Эта ночь выдалась вполне удачной: запас мяса был пополнен на неделю вперёд. Ни одному из пойманных шум поднять не удалось. Шумиха будет этим утром, когда я уже вернусь к себе домой. Даже интересно, насколько пафосную речь произнесёт на этот раз отец Арнольдио? Эта ночь выдалась вполне удачной: запас мяса был пополнен на неделю вперёд. Ни одному из пойманных шум поднять не удалось. Шумиха будет этим утром, когда я уже вернусь к себе домой. Даже интересно, насколько пафосную речь произнесёт на этот раз отец Арнольдио. В прошлый раз, помнится, он распинался минут пятнадцать. Я аж слезу пустил. За компанию с остальными. Но пока до рассвета было ещё часа два, не меньше и я просто бегал по лесной поляне, доверху залитой лунным светом, щекочащим ноздри. Прохладная трава приятно холодила лапы, совы время от времени угукали в темноте, мыши шмыгали в траве туда— сюда. Их шорох я слышал даже прежде, чем видел их самих. Что и говорить — на слух мне жаловаться незачем. Я поднял голову. Дух Матери— волчицы в небе был этой ночью особенно ярким, что с самого начала предсказывая удачную охоту. Что и говорить — охота сегодня необычайно удалась.
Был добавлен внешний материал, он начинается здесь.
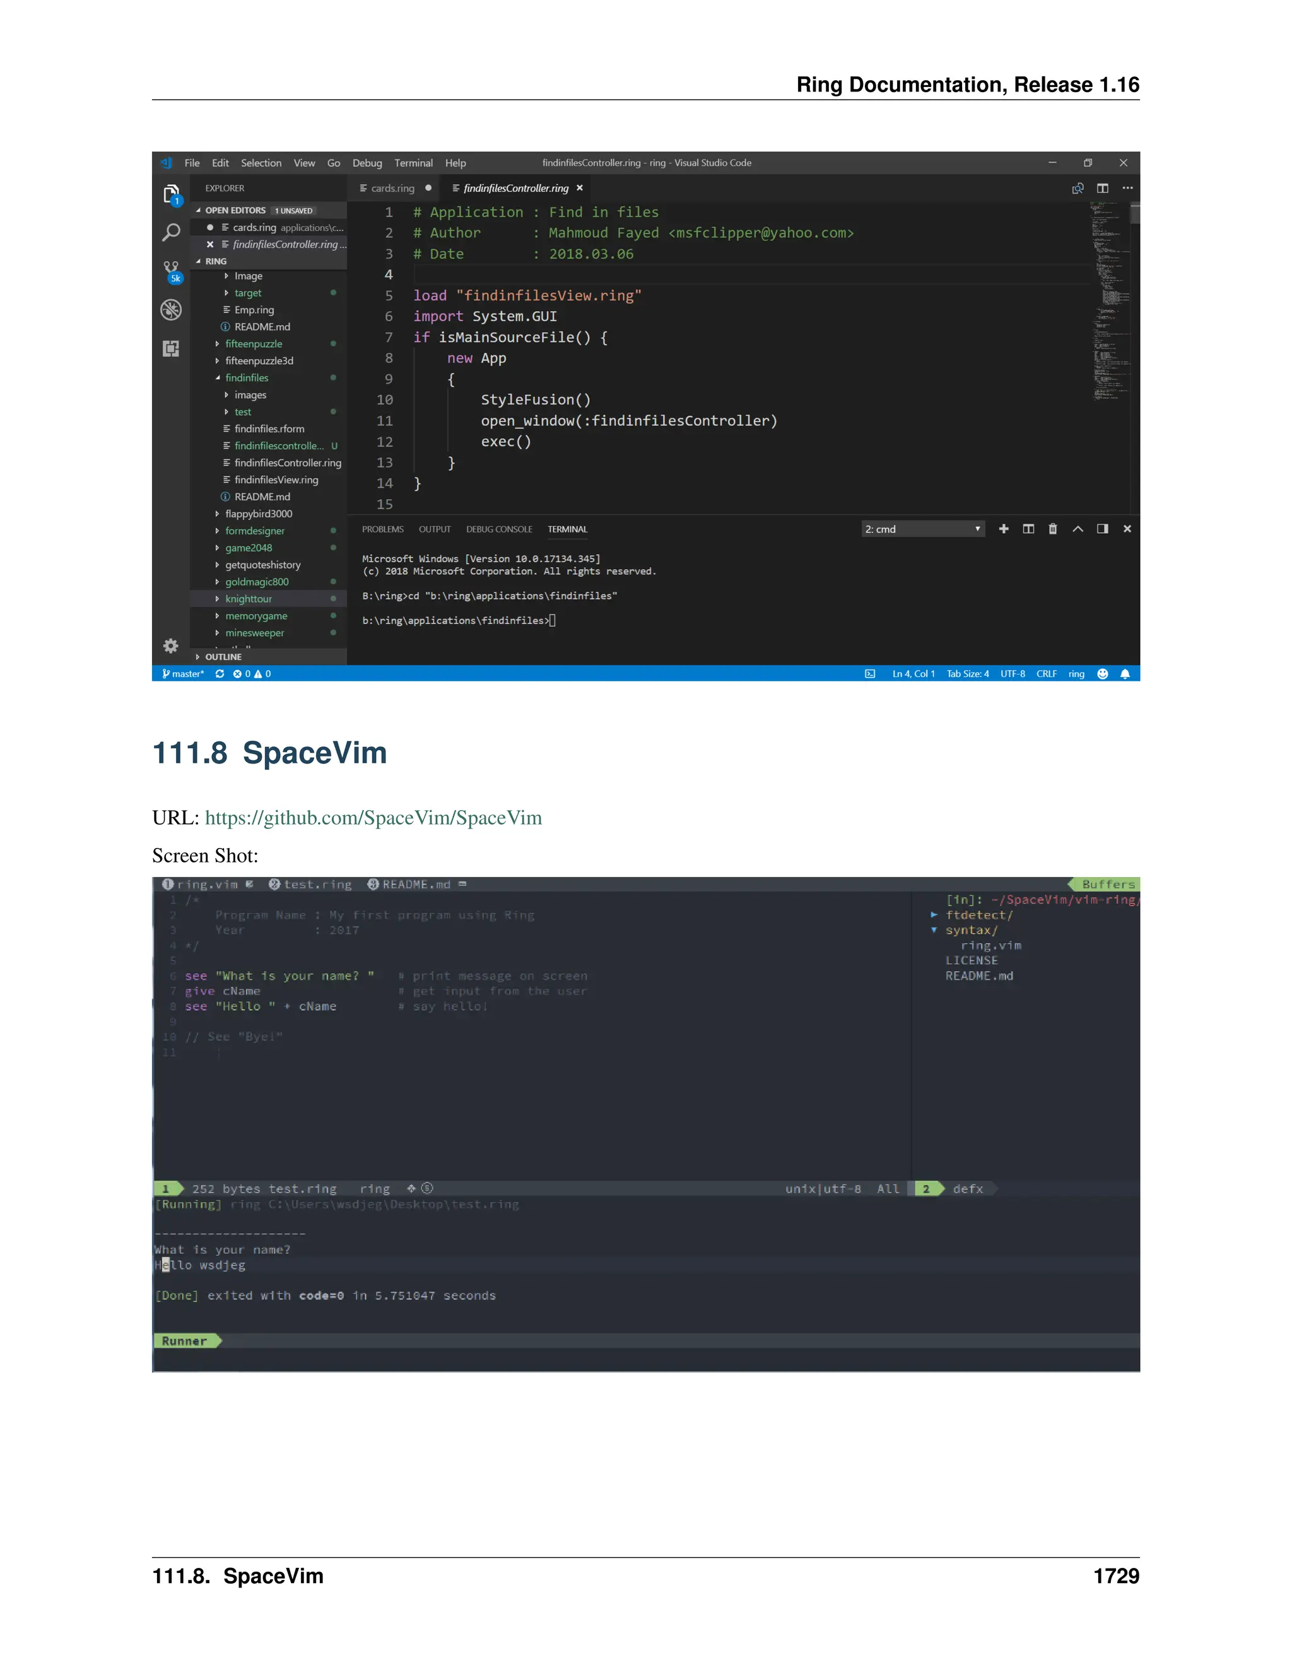Open the Debug view icon
The height and width of the screenshot is (1672, 1292).
pyautogui.click(x=171, y=310)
Взобравшись в три прыжка на высокую сосну, я с самого её верха, подняв морду к небу и встав в полный рост, огласил округу протяжным воем, воздавая хвалу Матери. Лес на мнгновение притих, не смея обрывать молитву.
— ...отвернулся от нас! Воздадим же трепетные и страстные молитвы Господу Оберегающему! Молитесь, люди! Ибо Зверь вновь начал свою кровавую жатву. И продлится жатва, пока не насытится Зверь. И насытится он, лишь когда не останется ни куска мяса в окрестностях, которое он бы смог разорвать! Запомните — ночью каждый из вас находится на грани смерти, пока Зверь гуляет в этих окрестностях. И лишь в храме Господа нашего находитесь вы в безопасности, ибо Зверь — не смеет переступить порог дома Божьего!...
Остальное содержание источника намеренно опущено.